The taxi is just pulling out the driveway. He is on his way to Indonesia, a five-day business trip. Gone! I don't know what to do first. Take a walk outside with just a noisy bunch of tree frogs for company? Throw a highly objectionable CD (that would be Carousel or Show Boat) into the Bose and raise the volume to deafening? Turn out the lights, peel off some clothing, and dance? Or sing! I'm great on the choruses, even the solos, I've been listening to this music since I was 10.

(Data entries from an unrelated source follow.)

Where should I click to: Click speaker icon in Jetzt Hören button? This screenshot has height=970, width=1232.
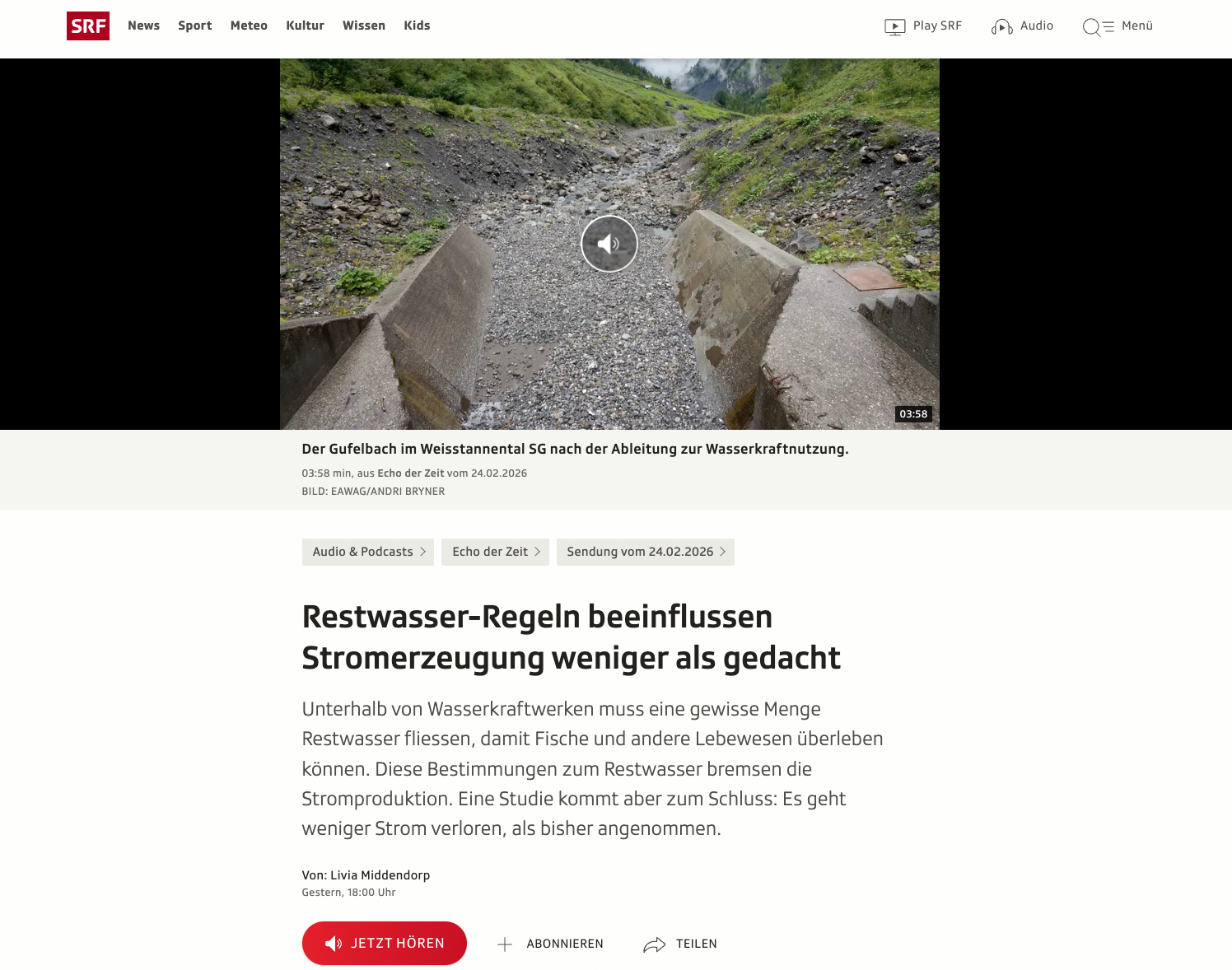334,944
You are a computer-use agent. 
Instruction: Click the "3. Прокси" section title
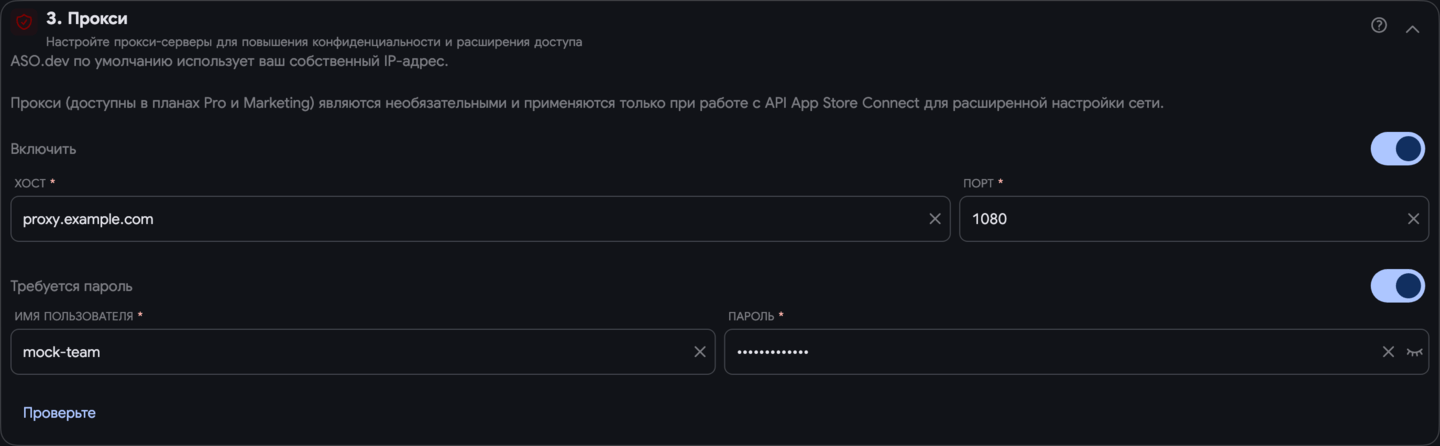click(86, 19)
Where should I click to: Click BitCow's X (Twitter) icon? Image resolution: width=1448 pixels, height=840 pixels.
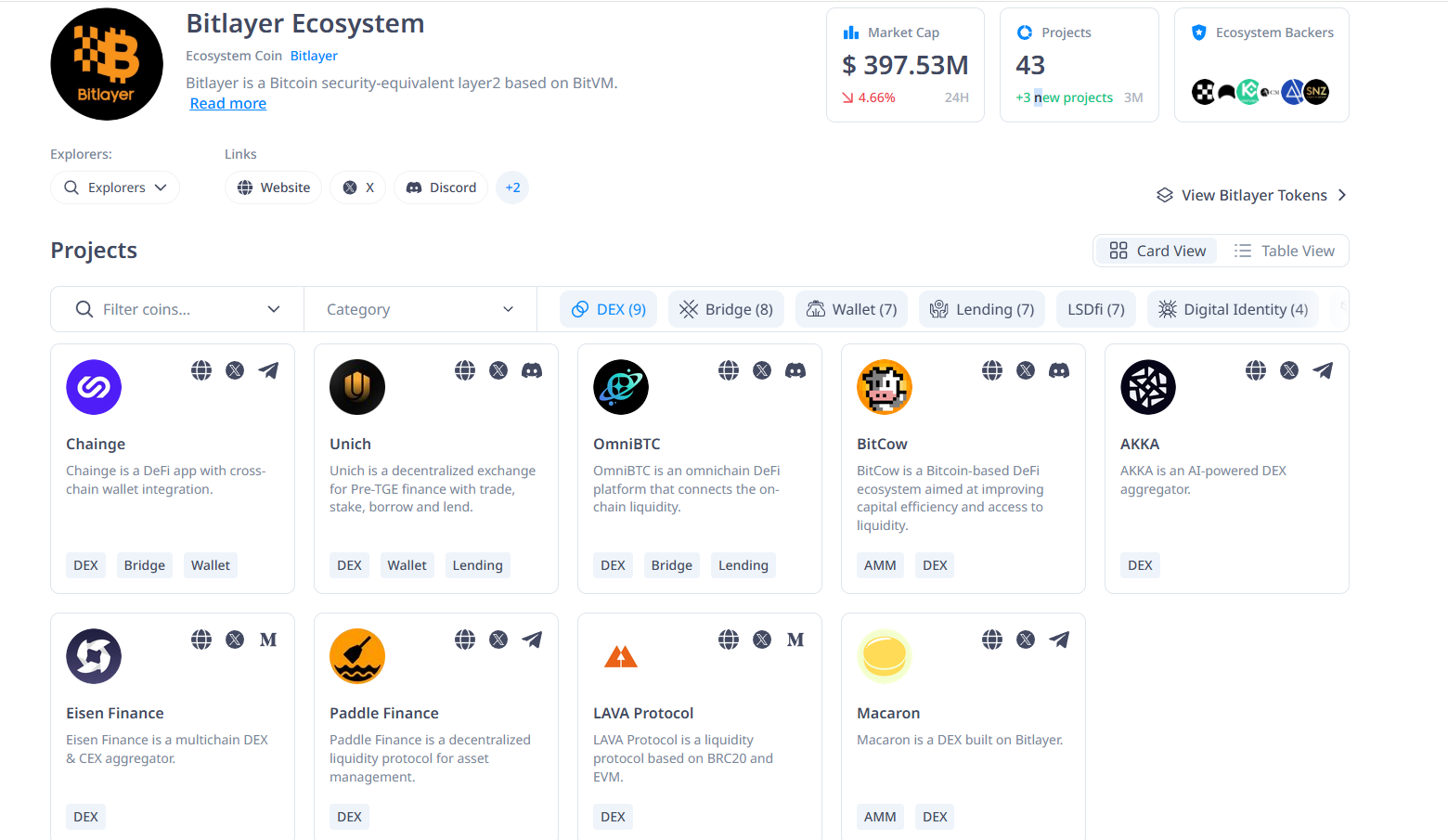click(1026, 370)
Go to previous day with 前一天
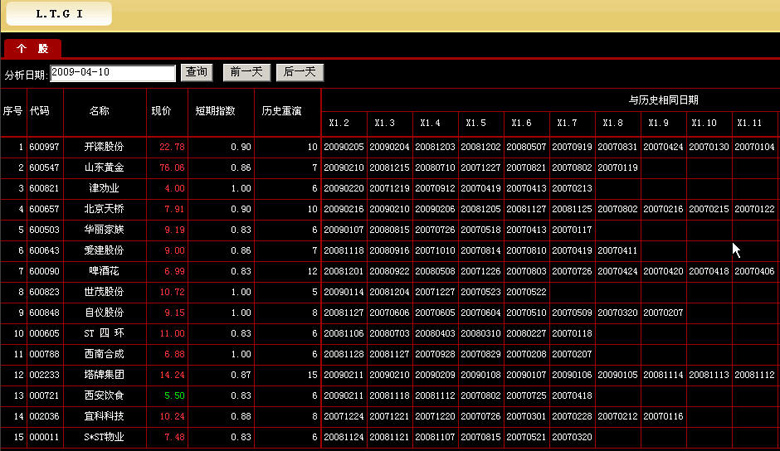780x451 pixels. tap(246, 72)
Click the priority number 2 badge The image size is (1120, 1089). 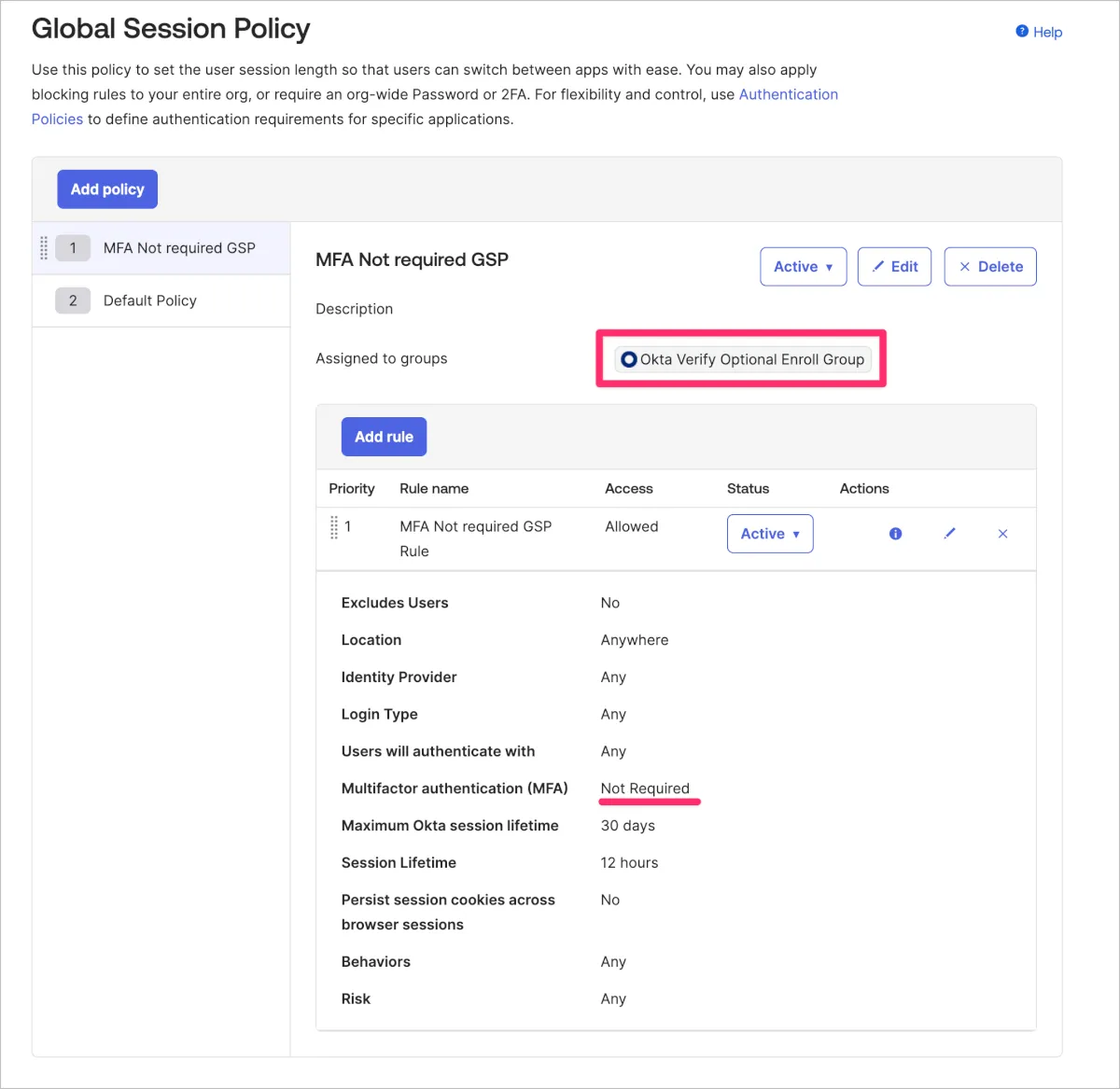(x=73, y=300)
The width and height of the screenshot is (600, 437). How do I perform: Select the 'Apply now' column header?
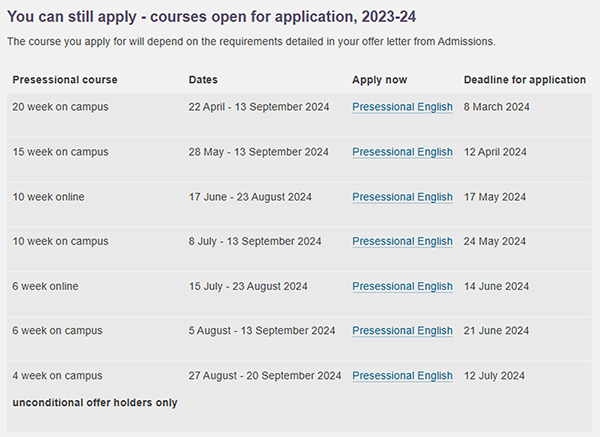pos(380,79)
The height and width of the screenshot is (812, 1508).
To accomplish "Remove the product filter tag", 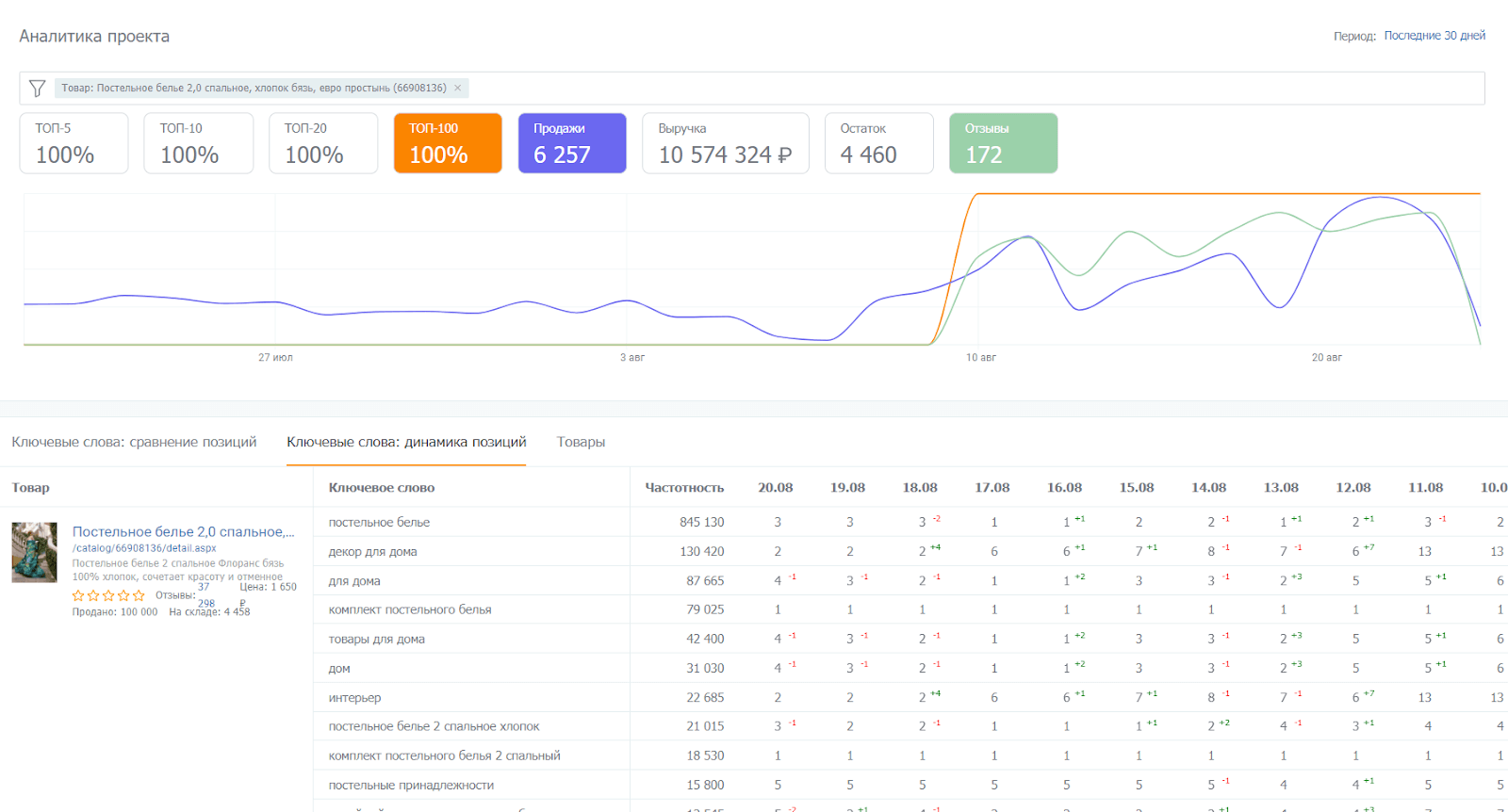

Let me catch my breath for a moment. My husband has left the building. And I'm exultant; it's the way you'd feel if you landed alone on the moon and everything was cool and silvery and you knew you could go home to Earth again—just not quite yet. Because I'm crazy about Jeff, my husband of 32 years. We've had coffee together practically every morning all that time. We've bought dinged and battered antiques that nobody else would look at twice. We've lived congenially, for the most part, in a one-bedroom apartment, a rambling prewar classic six, and two drafty, centuries-old exurban farmhouses with sodden basements (doesn't every house have water seeping through its limestone foundation?). I've handed him a glass of vodka as he's obsessed about his dozens of orchids, his acres of flax, and shrieked at him as he's uprooted the tender shoots of our 50-year-old peony bushes with the rake of his tractor. I've seen his eyes close in rapture as he's played his guitar, watched him gaze with boundless admiration at our sweet, manic quasi-Labrador, and even at me. I've seen him accumulate a world-class collection of ties—enough to outfit a small company—and a pile of laundry so steep it finally collapses into the bathroom doorway, where he nimbly climbs over it, scattering clothing like rose petals in his wake. I've watched him sleep propped up on his elbow, head resting in his hand and blankets merrily twisted around his legs, as the eternal light from the blaring television flicks hectic patterns onto his face. I've listened to him snore so resoundingly that our neighbor's peacocks honk in solidarity. And I've tiptoed out of the bedroom, slippers in hand, to slide beneath the covers of our daughter's bed (she's long been out of the house), where the velvety night envelops me and I can hear the humming of my own reclusive mind.